Pedro Limão não gosta de estar parado e já está envolvido noutros projetos. "Temos de puxar pela versatilidade e esforço", diz. Está a organizar a jantares privados, alguns dos quais acabaram por ser cancelados, devido ao novo estado de emergência. Dá aulas na Escola de Hotelaria e começa a explorar a possibilidade de colaborar com projetos fora de Portugal, na área da consultoria. "Tenho um projeto de consultoria para um restaurante na Suíça, para março, que começa a ser formalizado."
O chef gostaria de ver mais "firmeza nas decisões e posições de quem manda". E também gostava de ver o setor mais unido e vocal. Esta ideia não vem de hoje: "Precisamos de nos juntar. Às vezes fico com a sensação ou de que as pessoas não falam dos problemas, por pudor ou vergonha, ou então é porque está tudo muito bem. Há alguns anos que partilho da ideia de, num dia, ninguém no setor trabalhar. Que impacto teria na parte social e económica do país se, de repente, num dia, não houvesse sítios para comer fora em Portugal? Parte das pessoas, dos empregados, dos patrões, que criarem essa consciência global."
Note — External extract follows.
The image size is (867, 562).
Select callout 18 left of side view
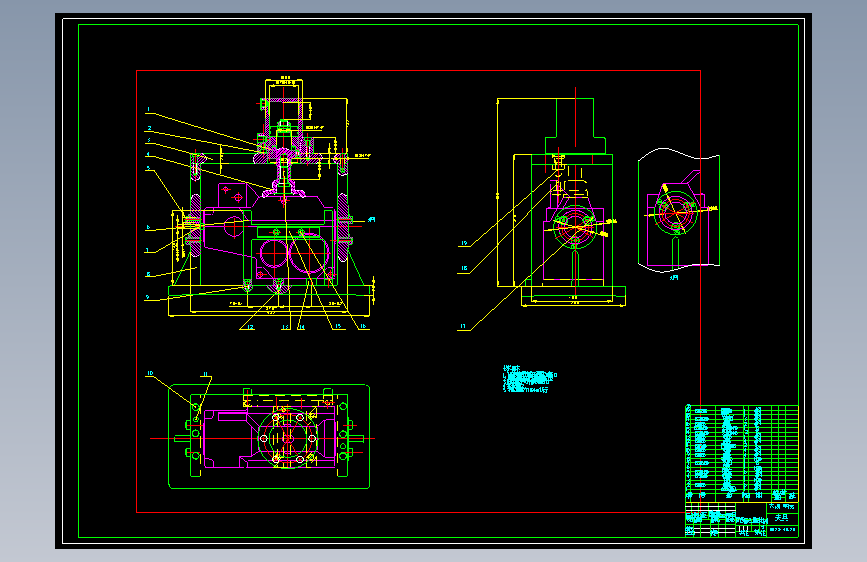[464, 268]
De portas fechadas e até tudo se restabelecer, Pedro Limão vai concentrar-se em duas coisas: resolver os problemas que tem pela frente e refletir. "Não fará mal ter algum tempo para repensar o futuro."
Na terça-feira, 10 de novembro, o minuto foi de silêncio: “A revolução também se faz em silêncio. E a minha de hoje vai ser pelos restaurantes que continuam a fechar no Porto, alguns bem conhecidos do vosso universo. Vamos pensar nisto.” E não se ouviu mais nada.